Annuities – Tax Strategy or Peace of Mind Strategy

Another frequently misunderstood tool is the annuity. While often maligned, annuities can serve a critical purpose when structured within the right tax bucket. Annuities can be placed within a Roth IRA for tax-free income, however most successful business owners face limitations in traditional retirement accounts and don’t have the funds inside the IRA or Roth IRAs to get the amount of annuities they need within those accounts.

But let’s not miss the point of what the family is trying to accomplish. Yes, saving taxes is a primary goal, however the real purpose of Family Office planning is to create peace of mind. Having confidence that the family will be taken care of later in life is a higher priority than taxes and utilizing annuities to create stable future income is a reliable strategy.

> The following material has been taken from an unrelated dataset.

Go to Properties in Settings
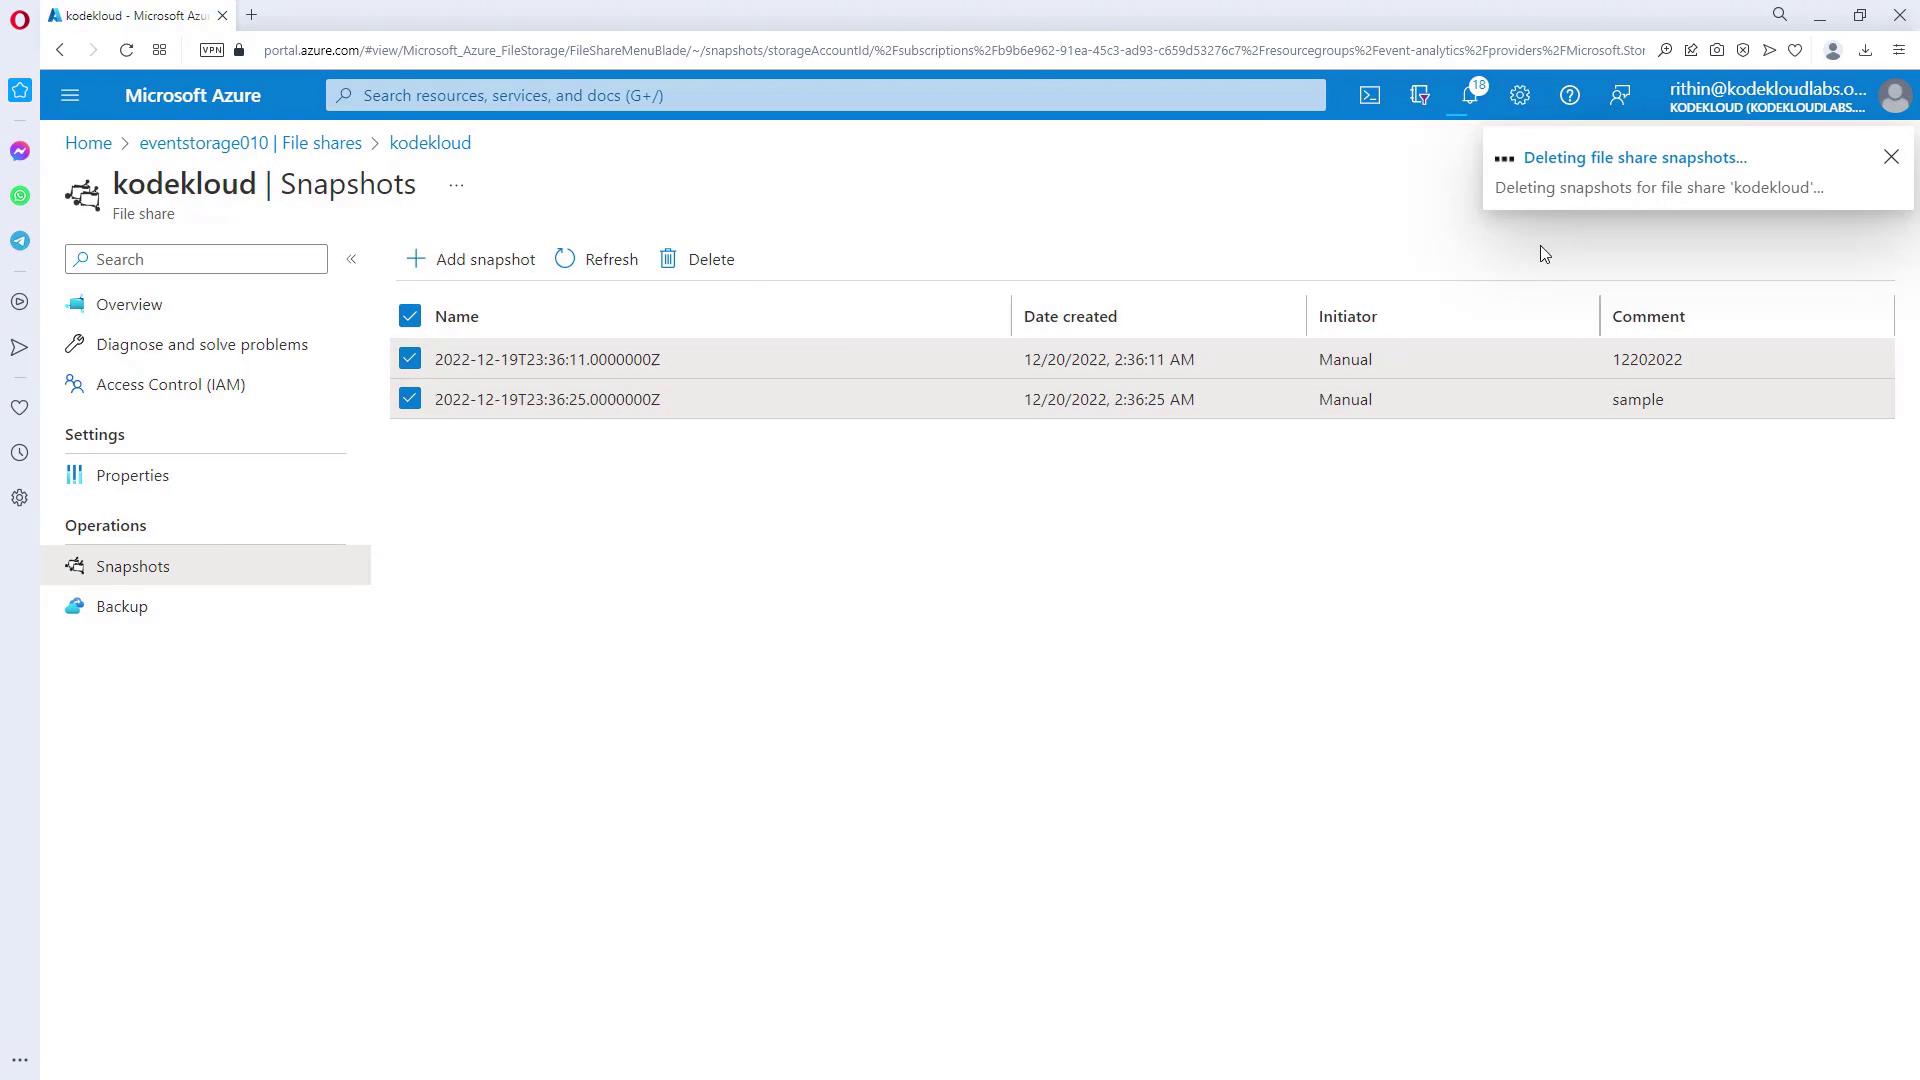This screenshot has width=1920, height=1080. coord(132,475)
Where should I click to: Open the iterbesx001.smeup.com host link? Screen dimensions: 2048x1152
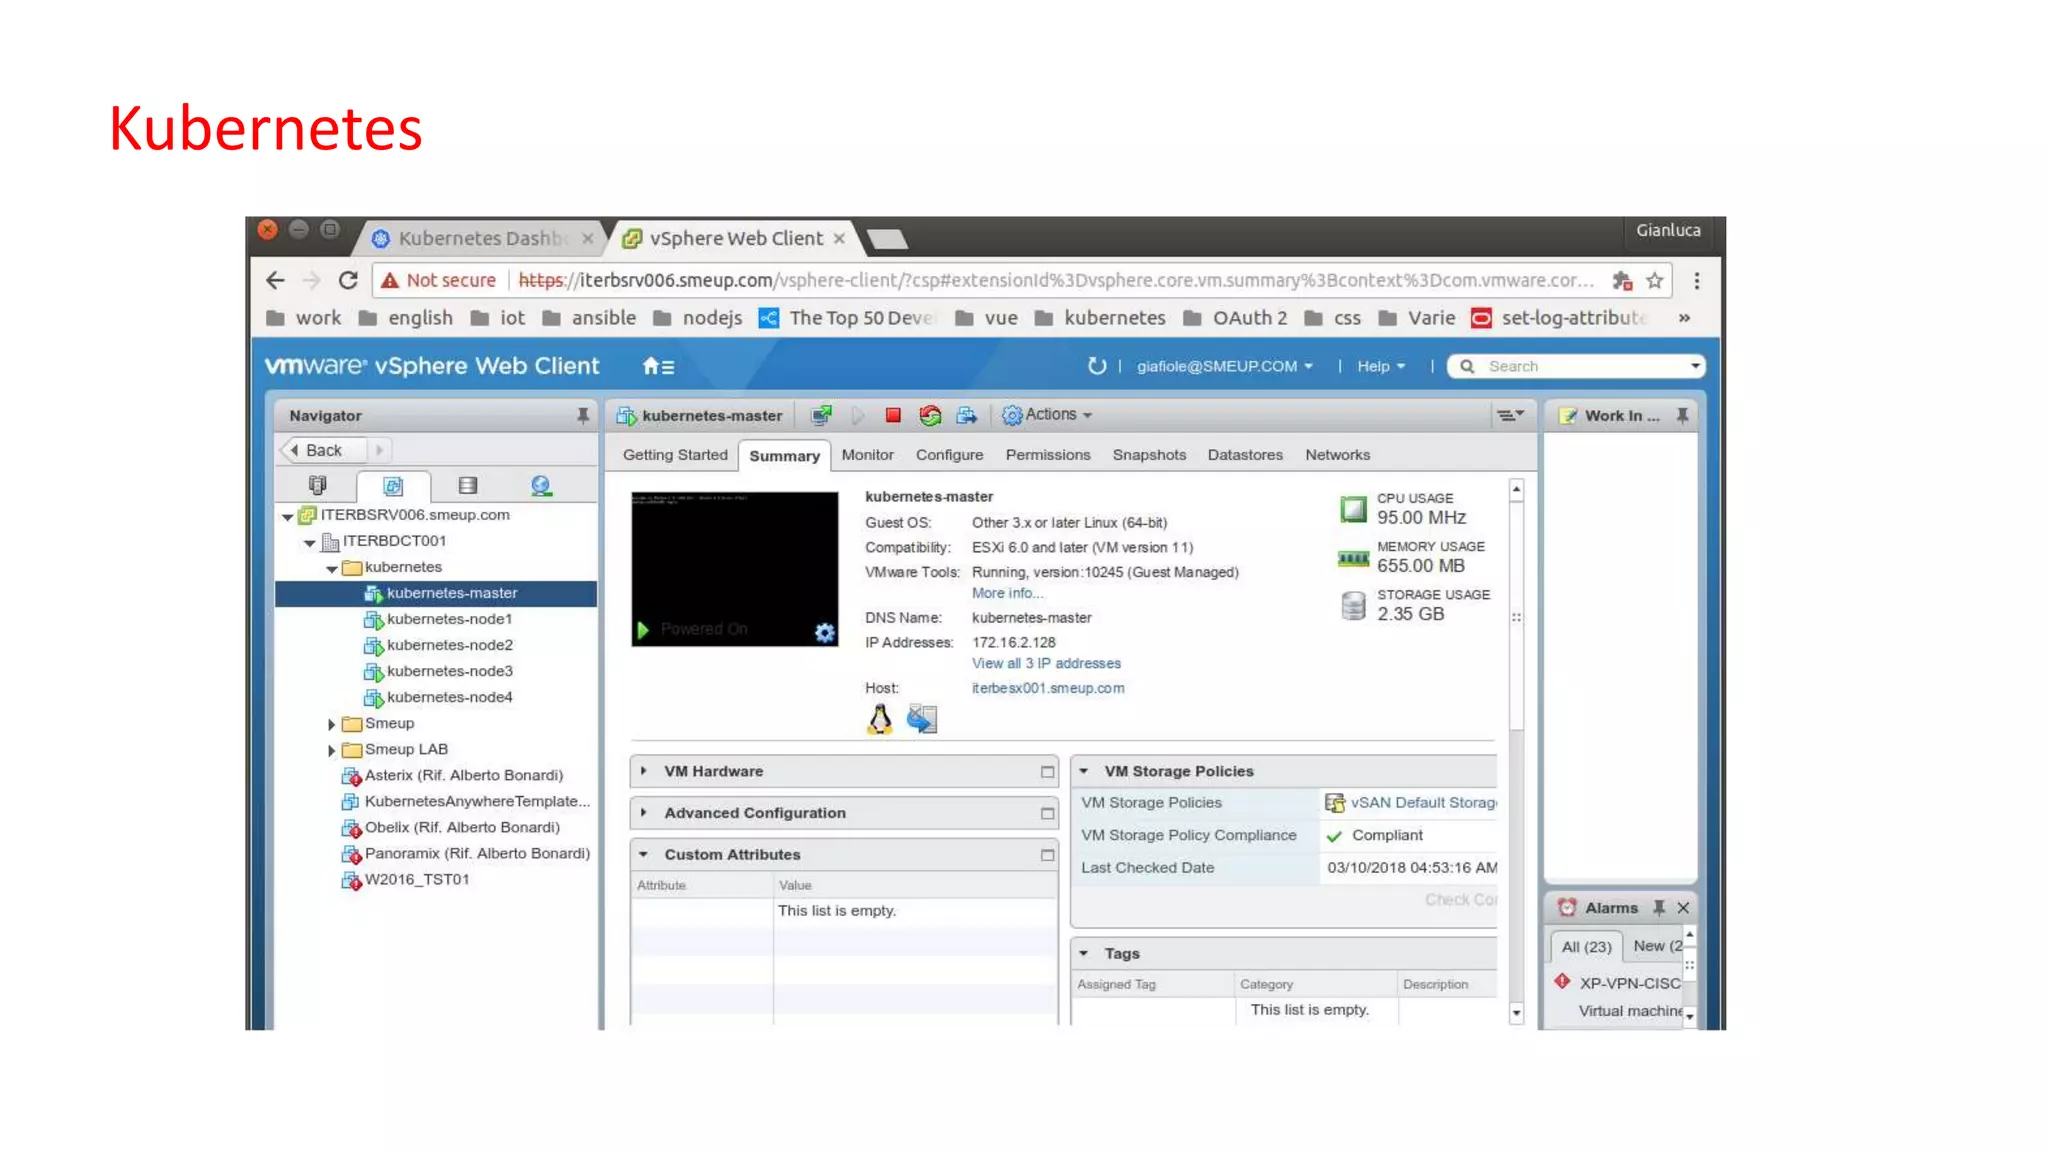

Grainger’s philosophy is “behind every business is a person…and that person is trying to accomplish something meaningful in life”. The priority is getting the family goals defined so that all tax, restructuring, investments and insurance strategies align to the goals. “First are the goals, then the strategies to fund the goals with the least amount of taxes, the most return, and as little risk as possible.”

Control Is the Ultimate Currency

At the heart of Grainger’s message is a challenge to take back control. Most business owners spend years optimizing operations, hiring the right team, and scaling revenue, but treat their personal finances like an afterthought.

“It’s not your fault,” she says. “The system is built to be complex. But once you see what’s really going on, and get someone in your corner who can map a path through it, you stop feeling like a victim of taxes. You become the architect of your own wealth.”

The biggest takeaway? If your current financial team isn’t coordinating across tax, investment, legal, and business structures, you’re almost certainly overpaying. And you deserve better.

Final Thought: The Wealth You Don’t See

True wealth isn’t just about how much you earn. It’s about how much you keep—and how efficiently that money grows and protects your future. Grainger’s work proves that the gap between “doing okay” and “thriving” often comes down to one thing: clarity.

By spotlighting what’s really going on in your financial life—whether through tax-efficient income strategies, oversight of your full financial picture, or smart restructuring—this financial advocate is helping America’s top entrepreneurs reclaim their power. The IRS may have written the code. But as Grainger reminds her clients, you get to choose how you play the game.